> **EXERCISE OBJECTIVE**: State how many lines in the items below contain the string "icon", with case counting. Give only the number.

> **INFORMATION SUPPLIED**:
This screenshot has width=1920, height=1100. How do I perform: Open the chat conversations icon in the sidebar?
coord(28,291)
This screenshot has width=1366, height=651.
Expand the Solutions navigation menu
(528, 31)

==

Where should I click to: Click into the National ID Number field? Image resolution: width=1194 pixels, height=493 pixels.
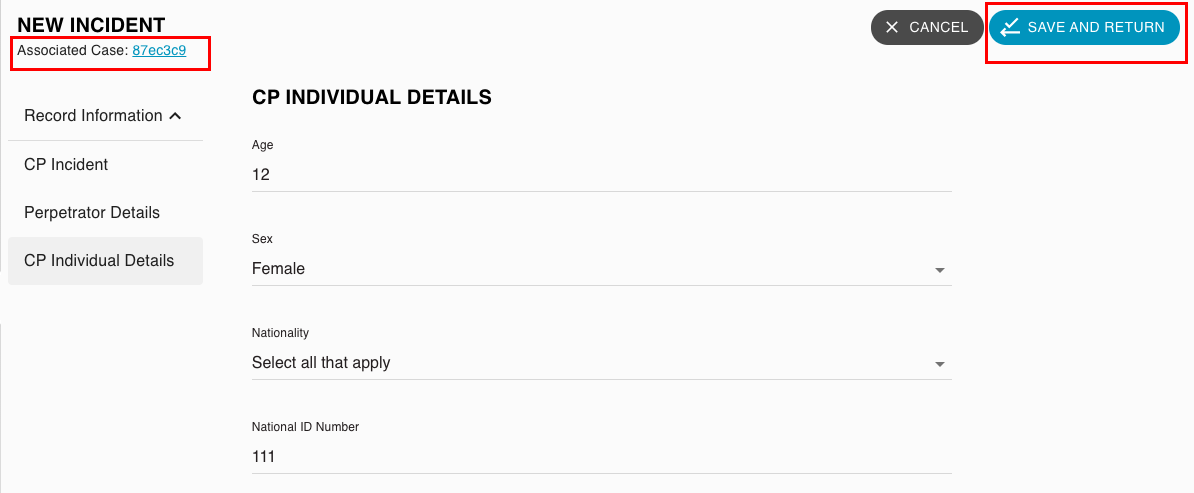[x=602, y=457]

==

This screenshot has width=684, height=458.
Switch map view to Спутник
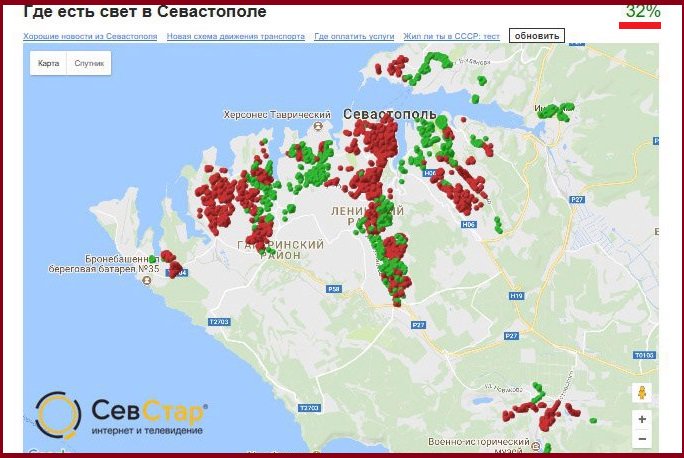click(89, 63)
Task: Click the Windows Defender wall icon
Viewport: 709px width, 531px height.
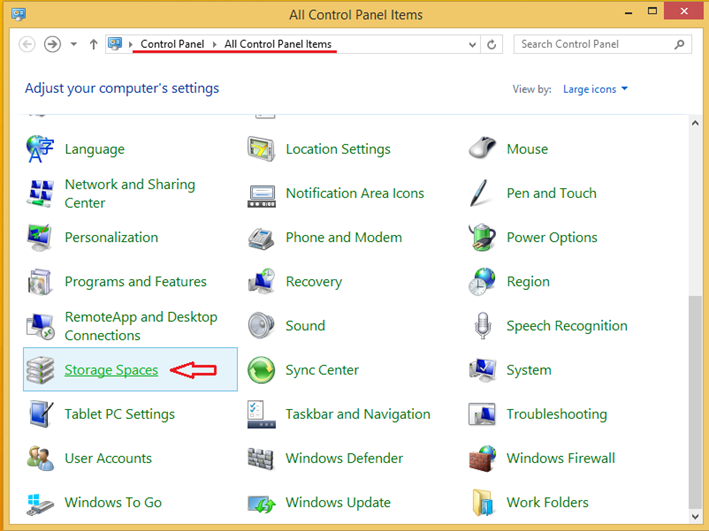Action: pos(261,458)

> **RESPONSE BELOW**: 2